_À FAIRE:_
[A] D'après le texte sur la justice, pourquoi cette thématique se situe-t-elle à la confluence des sciences juridiques et politiques ? Répondez en une à trois phrases.
[B] Pouvez-vous prolonger le texte sur la justice à partir de sa dernière phrase ?

_TEXTE DE LECTURE:_
________________

Responsable : Vincent MARTIN

I. La justice : définition et perspectives scientifiques

Dans le cadre de ce projet en vue de la direction de l’axe « justice » du CUREJ, la justice est entendue très largement, en suivant la définition traditionnelle et distributive selon laquelle la justice est l’art d’« attribuer à chacun le sien ». Cela suppose en particulier de s’intéresser aux acteurs qui concourent à cette mission, à leur statut et à leur oeuvre, ainsi qu’aux règles procédurales qui encadrent leur action. Ainsi largement entendue, la thématique de la justice concerne tous les pans académiques du droit (droit privé, droit public, histoire du droit), ainsi que les sciences politiques.

Depuis longtemps déjà, la thématique de la justice revêt un intérêt fondamental. Aujourd’hui comme hier, étudier les institutions chargées de rendre justice et les procédures qui régissent les contentieux, appréhender également la mise en oeuvre, devant les juridictions, des règles juridiques, est une oeuvre indispensable pour mieux réfléchir aux évolutions du droit. Au-delà et depuis de longs siècles déjà, la justice est regardée comme la condition sine qua non de toute paix véritable au sein du corps social, un enjeu éminemment politique qui justifie de placer cette thématique à la confluence des sciences juridiques et politiques.

Au-delà, la thématique de la justice revêt aujourd’hui un intérêt tout particulier en raison de la conjoncture actuelle. En effet, l’organisation des institutions judiciaires et leur fonctionnement ont connu ces dernières années de profondes mutations. De fait, depuis déjà de longues années, le législateur porte son attention sur l’administration de la justice, ainsi qu’en atteste encore tout dernièrement le projet de loi pour la confiance dans l’institution judiciaire. On songe à la réforme de professions judiciaires emblématiques, avec la disparition des avoués depuis 2012, ou encore la naissance de la profession de commissaire de justice, résultant de la fusion des métiers d’huissier et de commissaire-priseur judiciaire, effective à partir de 2022. L’organisation juridictionnelle rencontre aussi des mutations, avec la mise en place récente d’un tribunal judiciaire, effective depuis 2020, qui opère la fusion du Tribunal d’Instance et du Tribunal de Grande Instance, ou l’expérimentation actuelle, dont la généralisation est d’ores et déjà prévue, dans plusieurs départements et depuis 2019, d’une Cour criminelle départementale venant se substituer, dans certains cas, à la Cour d’assise. Le parquet est également l’objet de réformes visant à le spécialiser toujours davantage, et l’on songe aux discussions sur son indépendance, régulièrement présentes dans les débats politiques. On sait enfin, par exemple, que la déontologie et la discipline des officiers publics et ministériels fait l’objet d’une attention particulière. On ne peut pas ignorer par ailleurs le développement des modes alternatifs de règlement des conflits dans divers pans du droit (médiation civile, médiation et composition pénales, etc.), qui mène à la mise en place d’un système renouant avec des logiques déjà présentes dans l’ancien droit. Enfin, l’évolution rapide des règles de fond dans certains domaines, comme le droit pénal ou le droit du travail, mérite une réflexion approfondie quant à leur mise en oeuvre devant les juridictions.

________________

Entrées de données collectées
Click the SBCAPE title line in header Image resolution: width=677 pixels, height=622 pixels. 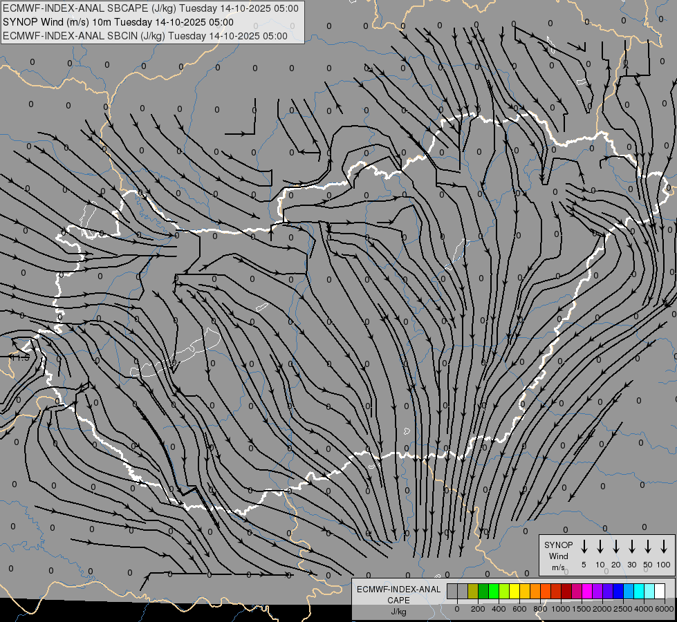click(x=151, y=8)
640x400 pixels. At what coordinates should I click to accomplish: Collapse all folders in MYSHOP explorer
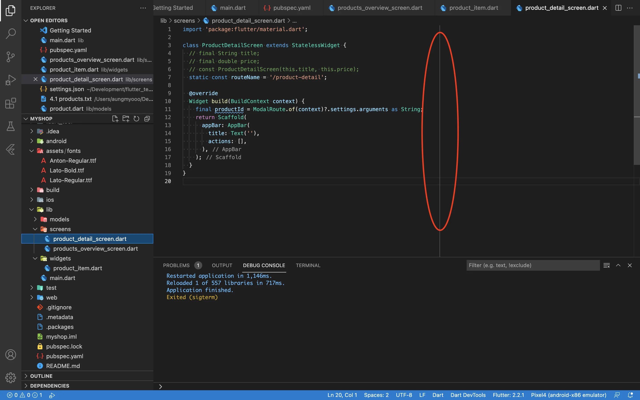point(147,119)
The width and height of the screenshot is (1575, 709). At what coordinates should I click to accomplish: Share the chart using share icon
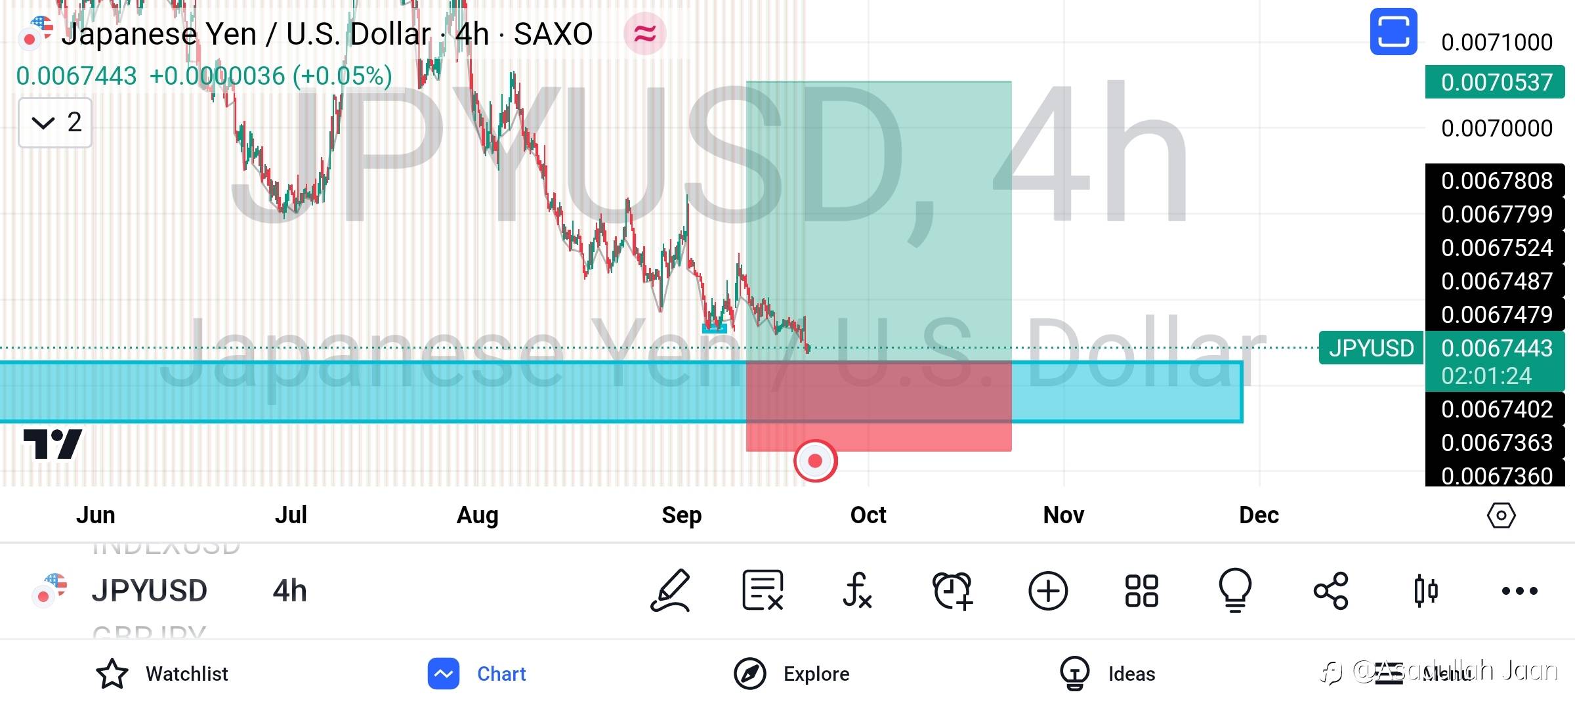(1331, 591)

________________

_RÉPONSES DONNÉES:_
[A] Depuis de longs siècles, la justice est regardée comme la condition sine qua non de toute paix véritable au sein du corps social. Elle constitue donc un enjeu éminemment politique, ce qui justifie de la placer à la rencontre des sciences juridiques et politiques.

[B]
Ainsi, étudier la justice mène à s’intéresser à des institutions et des normes évolutives, mais confronte également le chercheur à des institutions et des procédures qui, pour certaines, obéissent à des principes très anciens, quasi immuables, qui puisent parfois, au-delà du legs des périodes les plus récentes, dans l’héritage de l’ancienne France. À la lumière de ce constat, il semble essentiel de réfléchir à la justice sous le prisme des permanences et des mutations.
Afin d’ordonner les travaux, trois sous-thématiques sont envisagées, qui transparaissent dans les idées précédemment avancées :

1. Permanences et mutations des institutions et métiers de la justice
2. Permanences et mutations des modes de règlement des conflits
3. Permanences et mutations des normes

II. Les évènements scientifiques

Pour faire vivre la recherche autour de ces différentes thématiques, classiquement, deux types d’initiative sont envisagés. Il s’agirait d’abord d’organiser dans les deux ans à venir un colloque ou, à la rigueur, deux journées d’étude réparties sur les deux ou trois prochaines années. Dans ce cadre, il serait possible d’envisager un premier évènement autour de la thématique « justice imposée / justice négociée », qui mènerait à une réflexion collective autour des modes de règlement des conflits. Si la thématique n’est pas neuve, elle n’en reste pas moins actuelle et évolutive, et justifierait à ce titre un nouvel effort de réflexion.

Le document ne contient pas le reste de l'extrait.